■ Prompt:
Please update the listing below by replacing every "GUI agent" with "screen assistant" and leaving everything else as it is.

(Item-finding records)
━━━━
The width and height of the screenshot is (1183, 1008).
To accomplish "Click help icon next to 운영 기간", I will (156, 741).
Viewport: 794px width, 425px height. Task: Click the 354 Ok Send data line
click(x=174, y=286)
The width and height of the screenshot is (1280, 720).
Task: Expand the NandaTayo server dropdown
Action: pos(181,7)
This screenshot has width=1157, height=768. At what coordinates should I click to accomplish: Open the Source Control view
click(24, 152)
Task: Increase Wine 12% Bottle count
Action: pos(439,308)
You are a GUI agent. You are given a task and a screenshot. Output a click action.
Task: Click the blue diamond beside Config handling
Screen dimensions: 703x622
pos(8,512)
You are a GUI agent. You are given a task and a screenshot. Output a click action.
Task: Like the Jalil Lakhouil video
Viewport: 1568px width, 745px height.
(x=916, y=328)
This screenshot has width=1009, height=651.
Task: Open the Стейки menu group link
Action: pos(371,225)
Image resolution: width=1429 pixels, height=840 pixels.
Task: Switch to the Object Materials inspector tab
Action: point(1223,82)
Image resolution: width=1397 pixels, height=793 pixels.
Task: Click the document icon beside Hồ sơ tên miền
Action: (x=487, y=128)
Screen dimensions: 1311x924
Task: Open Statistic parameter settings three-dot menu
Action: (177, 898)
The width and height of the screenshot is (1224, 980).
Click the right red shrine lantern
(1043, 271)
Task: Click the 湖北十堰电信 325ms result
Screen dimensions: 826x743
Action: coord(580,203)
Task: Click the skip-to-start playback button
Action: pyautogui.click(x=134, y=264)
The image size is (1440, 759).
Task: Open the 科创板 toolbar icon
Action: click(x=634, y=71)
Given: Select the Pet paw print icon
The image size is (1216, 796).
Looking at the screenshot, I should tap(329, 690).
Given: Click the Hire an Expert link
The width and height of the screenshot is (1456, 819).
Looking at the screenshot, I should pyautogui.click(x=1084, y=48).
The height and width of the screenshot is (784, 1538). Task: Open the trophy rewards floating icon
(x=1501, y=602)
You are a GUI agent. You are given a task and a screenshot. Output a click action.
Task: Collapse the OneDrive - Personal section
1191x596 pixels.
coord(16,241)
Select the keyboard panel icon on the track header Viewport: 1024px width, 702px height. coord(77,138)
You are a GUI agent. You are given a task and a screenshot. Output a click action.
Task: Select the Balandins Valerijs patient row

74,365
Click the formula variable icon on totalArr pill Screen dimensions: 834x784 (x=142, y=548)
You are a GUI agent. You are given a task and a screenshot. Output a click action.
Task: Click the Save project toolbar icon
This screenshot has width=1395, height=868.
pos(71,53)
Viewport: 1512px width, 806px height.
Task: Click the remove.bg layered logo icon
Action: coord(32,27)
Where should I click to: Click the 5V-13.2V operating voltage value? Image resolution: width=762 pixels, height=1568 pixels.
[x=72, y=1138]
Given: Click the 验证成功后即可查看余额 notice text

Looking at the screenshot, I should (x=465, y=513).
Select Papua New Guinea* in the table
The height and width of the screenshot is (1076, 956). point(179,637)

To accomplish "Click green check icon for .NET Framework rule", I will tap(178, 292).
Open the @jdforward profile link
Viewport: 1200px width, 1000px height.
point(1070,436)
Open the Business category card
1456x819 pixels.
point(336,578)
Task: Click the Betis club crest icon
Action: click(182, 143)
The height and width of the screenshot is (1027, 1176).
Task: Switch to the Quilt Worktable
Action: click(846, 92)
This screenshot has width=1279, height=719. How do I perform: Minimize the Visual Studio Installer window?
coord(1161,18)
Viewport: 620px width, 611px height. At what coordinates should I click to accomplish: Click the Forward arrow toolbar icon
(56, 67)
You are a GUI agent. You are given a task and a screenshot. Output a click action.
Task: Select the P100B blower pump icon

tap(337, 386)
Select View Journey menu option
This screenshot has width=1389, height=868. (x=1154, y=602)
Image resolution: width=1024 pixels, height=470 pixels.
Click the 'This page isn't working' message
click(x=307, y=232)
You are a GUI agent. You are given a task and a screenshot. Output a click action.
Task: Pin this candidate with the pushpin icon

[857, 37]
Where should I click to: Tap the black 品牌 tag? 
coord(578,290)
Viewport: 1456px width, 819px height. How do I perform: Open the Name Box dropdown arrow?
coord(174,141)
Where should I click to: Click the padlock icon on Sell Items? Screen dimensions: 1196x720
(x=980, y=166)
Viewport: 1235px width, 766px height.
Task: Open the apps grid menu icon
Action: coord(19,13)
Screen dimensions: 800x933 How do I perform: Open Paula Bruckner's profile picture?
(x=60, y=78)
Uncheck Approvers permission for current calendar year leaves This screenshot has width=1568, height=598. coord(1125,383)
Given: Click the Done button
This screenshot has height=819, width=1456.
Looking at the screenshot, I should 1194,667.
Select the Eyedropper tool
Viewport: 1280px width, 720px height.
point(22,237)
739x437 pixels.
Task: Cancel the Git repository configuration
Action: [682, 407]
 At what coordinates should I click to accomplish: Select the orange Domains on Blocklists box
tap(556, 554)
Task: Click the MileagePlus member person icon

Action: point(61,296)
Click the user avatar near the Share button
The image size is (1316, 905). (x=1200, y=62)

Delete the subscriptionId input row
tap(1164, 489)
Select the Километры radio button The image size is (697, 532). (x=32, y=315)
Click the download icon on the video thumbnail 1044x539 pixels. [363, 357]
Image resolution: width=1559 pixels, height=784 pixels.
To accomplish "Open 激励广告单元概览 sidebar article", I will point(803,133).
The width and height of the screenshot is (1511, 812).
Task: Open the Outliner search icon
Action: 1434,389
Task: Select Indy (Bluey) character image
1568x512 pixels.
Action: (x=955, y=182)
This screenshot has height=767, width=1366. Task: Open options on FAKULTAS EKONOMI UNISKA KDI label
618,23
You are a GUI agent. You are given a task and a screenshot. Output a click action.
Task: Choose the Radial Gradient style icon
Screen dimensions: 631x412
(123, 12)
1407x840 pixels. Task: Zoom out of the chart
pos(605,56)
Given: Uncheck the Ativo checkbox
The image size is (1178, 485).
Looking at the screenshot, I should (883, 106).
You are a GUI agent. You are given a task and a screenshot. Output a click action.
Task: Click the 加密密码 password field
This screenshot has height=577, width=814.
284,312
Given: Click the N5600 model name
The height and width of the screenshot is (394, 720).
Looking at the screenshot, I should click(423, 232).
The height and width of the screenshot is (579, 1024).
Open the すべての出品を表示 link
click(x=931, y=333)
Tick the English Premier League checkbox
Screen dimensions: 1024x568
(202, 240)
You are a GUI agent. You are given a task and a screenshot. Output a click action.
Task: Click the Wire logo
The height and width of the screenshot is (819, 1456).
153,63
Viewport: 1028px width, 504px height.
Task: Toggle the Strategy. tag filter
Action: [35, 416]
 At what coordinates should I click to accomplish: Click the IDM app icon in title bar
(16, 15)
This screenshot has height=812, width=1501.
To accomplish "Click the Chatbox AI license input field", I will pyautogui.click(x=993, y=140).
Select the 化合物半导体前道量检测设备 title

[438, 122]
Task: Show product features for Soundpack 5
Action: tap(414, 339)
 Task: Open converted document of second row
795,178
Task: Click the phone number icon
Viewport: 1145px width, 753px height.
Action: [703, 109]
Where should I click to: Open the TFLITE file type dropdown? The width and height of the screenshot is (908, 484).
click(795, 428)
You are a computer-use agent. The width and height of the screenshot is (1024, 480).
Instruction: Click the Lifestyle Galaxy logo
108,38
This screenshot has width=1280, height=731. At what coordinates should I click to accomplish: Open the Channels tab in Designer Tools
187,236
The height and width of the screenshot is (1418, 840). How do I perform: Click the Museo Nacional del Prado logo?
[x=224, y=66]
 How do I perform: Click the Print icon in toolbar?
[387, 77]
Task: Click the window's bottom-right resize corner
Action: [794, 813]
━━━━
■ Result below:
The width and height of the screenshot is (1183, 1008).
To accomplish "Click help icon next to 운영 기간", I will (156, 741).
Viewport: 794px width, 425px height. Task: Click the 354 Ok Send data line
click(x=174, y=286)
The width and height of the screenshot is (1280, 720).
Task: Expand the NandaTayo server dropdown
Action: pos(181,7)
This screenshot has width=1157, height=768. At what coordinates should I click to accomplish: Open the Source Control view
click(24, 152)
Task: Increase Wine 12% Bottle count
Action: pos(439,308)
You are a screen assistant. You are given a task and a screenshot. Output a click action.
Task: Click the blue diamond beside Config handling
Screen dimensions: 703x622
pos(8,512)
You are a screen assistant. You are given a task and a screenshot. Output a click action.
Task: Like the Jalil Lakhouil video
Viewport: 1568px width, 745px height.
(x=916, y=328)
This screenshot has width=1009, height=651.
Task: Open the Стейки menu group link
Action: pos(371,225)
Image resolution: width=1429 pixels, height=840 pixels.
Task: Switch to the Object Materials inspector tab
Action: point(1223,82)
Image resolution: width=1397 pixels, height=793 pixels.
Task: Click the document icon beside Hồ sơ tên miền
Action: (x=487, y=128)
Screen dimensions: 1311x924
Task: Open Statistic parameter settings three-dot menu
Action: (177, 898)
The width and height of the screenshot is (1224, 980).
Click the right red shrine lantern
(1043, 271)
Task: Click the 湖北十堰电信 325ms result
Screen dimensions: 826x743
Action: coord(580,203)
Task: Click the skip-to-start playback button
Action: pyautogui.click(x=134, y=264)
The image size is (1440, 759).
Task: Open the 科创板 toolbar icon
Action: click(x=634, y=71)
Given: Select the Pet paw print icon
The image size is (1216, 796).
Looking at the screenshot, I should tap(329, 690).
Given: Click the Hire an Expert link
The width and height of the screenshot is (1456, 819).
Looking at the screenshot, I should pyautogui.click(x=1084, y=48).
The height and width of the screenshot is (784, 1538). Task: Open the trophy rewards floating icon
(x=1501, y=602)
You are a screen assistant. You are given a task and a screenshot. Output a click action.
Task: Collapse the OneDrive - Personal section
1191x596 pixels.
coord(16,241)
Select the keyboard panel icon on the track header Viewport: 1024px width, 702px height. coord(77,138)
You are a screen assistant. You are given a task and a screenshot. Output a click action.
Task: Select the Balandins Valerijs patient row

74,365
Click the formula variable icon on totalArr pill Screen dimensions: 834x784 (x=142, y=548)
You are a screen assistant. You are given a task and a screenshot. Output a click action.
Task: Click the Save project toolbar icon
This screenshot has width=1395, height=868.
pos(71,53)
Viewport: 1512px width, 806px height.
Task: Click the remove.bg layered logo icon
Action: coord(32,27)
Where should I click to: Click the 5V-13.2V operating voltage value? Image resolution: width=762 pixels, height=1568 pixels.
[x=72, y=1138]
Given: Click the 验证成功后即可查看余额 notice text

Looking at the screenshot, I should (x=465, y=513).
Select Papua New Guinea* in the table
The height and width of the screenshot is (1076, 956). point(179,637)

To accomplish "Click green check icon for .NET Framework rule", I will tap(178, 292).
Open the @jdforward profile link
Viewport: 1200px width, 1000px height.
point(1070,436)
Open the Business category card
1456x819 pixels.
point(336,578)
Task: Click the Betis club crest icon
Action: click(182, 143)
The height and width of the screenshot is (1027, 1176).
Task: Switch to the Quilt Worktable
Action: click(846, 92)
This screenshot has width=1279, height=719. How do I perform: Minimize the Visual Studio Installer window?
coord(1161,18)
Viewport: 620px width, 611px height. At what coordinates should I click to accomplish: Click the Forward arrow toolbar icon
(56, 67)
You are a screen assistant. You are given a task and a screenshot. Output a click action.
Task: Select the P100B blower pump icon

tap(337, 386)
Select View Journey menu option
This screenshot has width=1389, height=868. (x=1154, y=602)
Image resolution: width=1024 pixels, height=470 pixels.
Click the 'This page isn't working' message
click(x=307, y=232)
You are a screen assistant. You are given a task and a screenshot. Output a click action.
Task: Pin this candidate with the pushpin icon

[857, 37]
Where should I click to: Tap the black 品牌 tag? 
coord(578,290)
Viewport: 1456px width, 819px height. How do I perform: Open the Name Box dropdown arrow?
coord(174,141)
Where should I click to: Click the padlock icon on Sell Items? Screen dimensions: 1196x720
(x=980, y=166)
Viewport: 1235px width, 766px height.
Task: Open the apps grid menu icon
Action: coord(19,13)
Screen dimensions: 800x933 How do I perform: Open Paula Bruckner's profile picture?
(x=60, y=78)
Uncheck Approvers permission for current calendar year leaves This screenshot has width=1568, height=598. coord(1125,383)
Given: Click the Done button
This screenshot has height=819, width=1456.
Looking at the screenshot, I should 1194,667.
Select the Eyedropper tool
Viewport: 1280px width, 720px height.
point(22,237)
739x437 pixels.
Task: Cancel the Git repository configuration
Action: [682, 407]
 At what coordinates should I click to accomplish: Select the orange Domains on Blocklists box
tap(556, 554)
Task: Click the MileagePlus member person icon

Action: point(61,296)
Click the user avatar near the Share button
The image size is (1316, 905). (x=1200, y=62)

Delete the subscriptionId input row
tap(1164, 489)
Select the Километры radio button The image size is (697, 532). (x=32, y=315)
Click the download icon on the video thumbnail 1044x539 pixels. [363, 357]
Image resolution: width=1559 pixels, height=784 pixels.
To accomplish "Open 激励广告单元概览 sidebar article", I will point(803,133).
The width and height of the screenshot is (1511, 812).
Task: Open the Outliner search icon
Action: 1434,389
Task: Select Indy (Bluey) character image
1568x512 pixels.
Action: (x=955, y=182)
This screenshot has height=767, width=1366. Task: Open options on FAKULTAS EKONOMI UNISKA KDI label
618,23
You are a screen assistant. You are given a task and a screenshot. Output a click action.
Task: Choose the Radial Gradient style icon
Screen dimensions: 631x412
(123, 12)
1407x840 pixels. Task: Zoom out of the chart
pos(605,56)
Given: Uncheck the Ativo checkbox
The image size is (1178, 485).
Looking at the screenshot, I should (883, 106).
You are a screen assistant. You are given a task and a screenshot. Output a click action.
Task: Click the 加密密码 password field
This screenshot has height=577, width=814.
284,312
Given: Click the N5600 model name
The height and width of the screenshot is (394, 720).
Looking at the screenshot, I should click(423, 232).
The height and width of the screenshot is (579, 1024).
Open the すべての出品を表示 link
click(x=931, y=333)
Tick the English Premier League checkbox
Screen dimensions: 1024x568
(202, 240)
You are a screen assistant. You are given a task and a screenshot. Output a click action.
Task: Click the Wire logo
The height and width of the screenshot is (819, 1456).
153,63
Viewport: 1028px width, 504px height.
Task: Toggle the Strategy. tag filter
Action: [35, 416]
 At what coordinates should I click to accomplish: Click the IDM app icon in title bar
(16, 15)
This screenshot has height=812, width=1501.
To accomplish "Click the Chatbox AI license input field", I will pyautogui.click(x=993, y=140).
Select the 化合物半导体前道量检测设备 title

[438, 122]
Task: Show product features for Soundpack 5
Action: tap(414, 339)
 Task: Open converted document of second row
795,178
Task: Click the phone number icon
Viewport: 1145px width, 753px height.
Action: [703, 109]
Where should I click to: Open the TFLITE file type dropdown? The width and height of the screenshot is (908, 484).
click(795, 428)
You are a computer-use agent. The width and height of the screenshot is (1024, 480).
Instruction: Click the Lifestyle Galaxy logo
108,38
This screenshot has width=1280, height=731. At what coordinates should I click to accomplish: Open the Channels tab in Designer Tools
187,236
The height and width of the screenshot is (1418, 840). How do I perform: Click the Museo Nacional del Prado logo?
[x=224, y=66]
 How do I perform: Click the Print icon in toolbar?
[387, 77]
Task: Click the window's bottom-right resize corner
Action: [794, 813]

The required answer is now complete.